Um dos momentos menos falados na perturbação bipolar é a chegada da estabilidade. O humor equilibra-se, o sono regulariza-se e a mente desacelera. Em vez de alívio, pode surgir uma dúvida: e se isto for o início de uma nova subida?
Esta desconfiança dos momentos positivos é comum. A experiência de episódios anteriores leva a uma vigilância constante do próprio estado emocional.
Do ponto de vista clínico, essa atenção faz sentido. A hipomania pode começar de forma subtil.
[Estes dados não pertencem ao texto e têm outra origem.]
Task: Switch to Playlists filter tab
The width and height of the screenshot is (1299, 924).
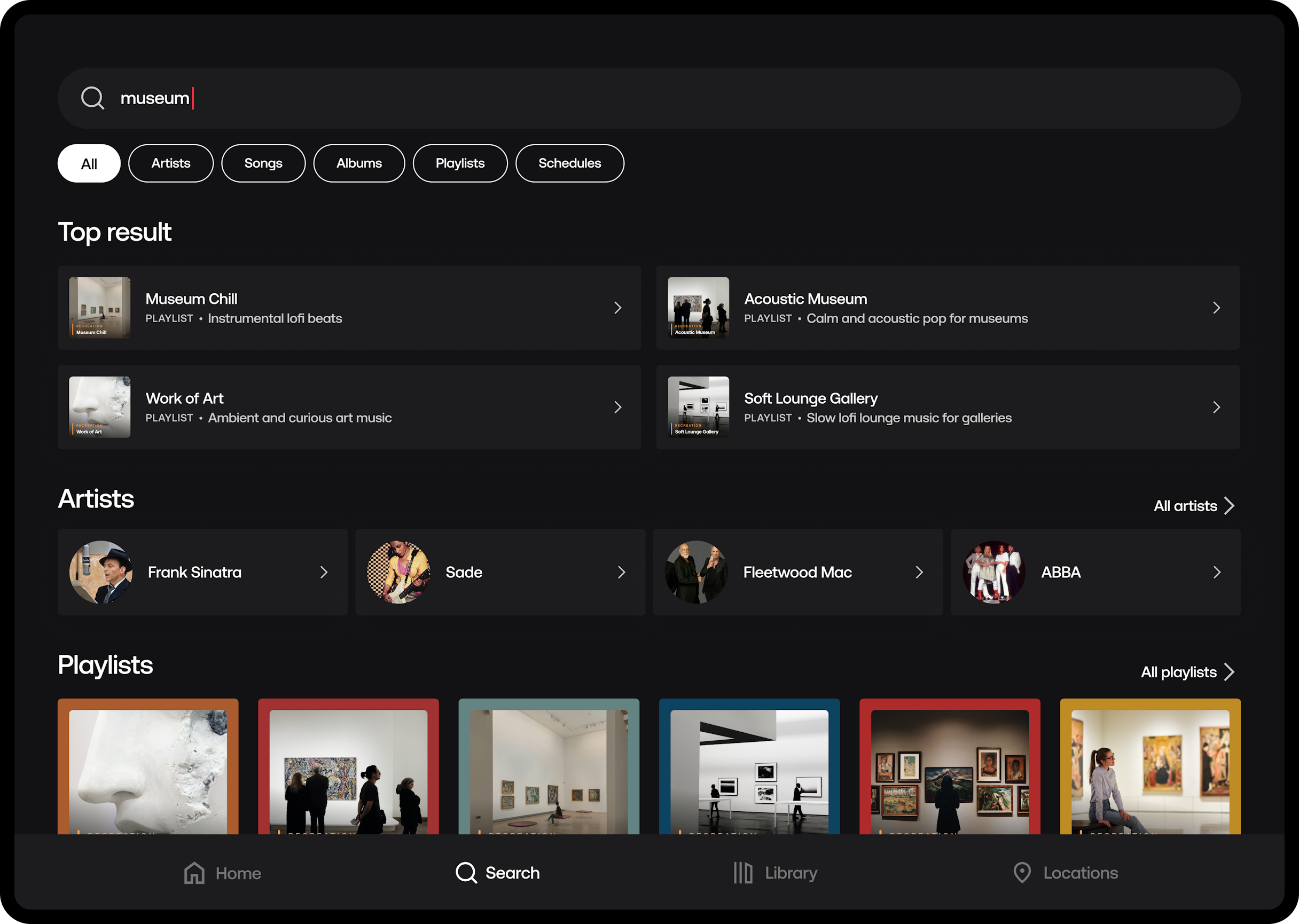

O problema surge quando a monitorização se transforma em ansiedade antecipatória e impede a vivência natural do bem-estar.
Aprender a distinguir estabilidade de hipomania exige observação consistente ao longo do tempo. Algumas diferenças tendem a ser claras: a estabilidade permite descanso e mantém a necessidade habitual de sono, o pensamento continua organizado e crítico, e as decisões não se tornam impulsivas.
Já a hipomania caracteriza-se por aceleração persistente, redução da necessidade de dormir e aumento da impulsividade.
Estar bem não é um sinal de falha no diagnóstico. Na maioria das situações, é o resultado de tratamento adequado, rotina estruturada e autoconsciência. Manter atenção é prudente. Viver em suspeita permanente do próprio equilíbrio não é.
A estabilidade não elimina emoções intensas, permite regulá-las. Aceitar períodos de bem-estar como parte legítima do percurso é um passo importante na consolidação da recuperação.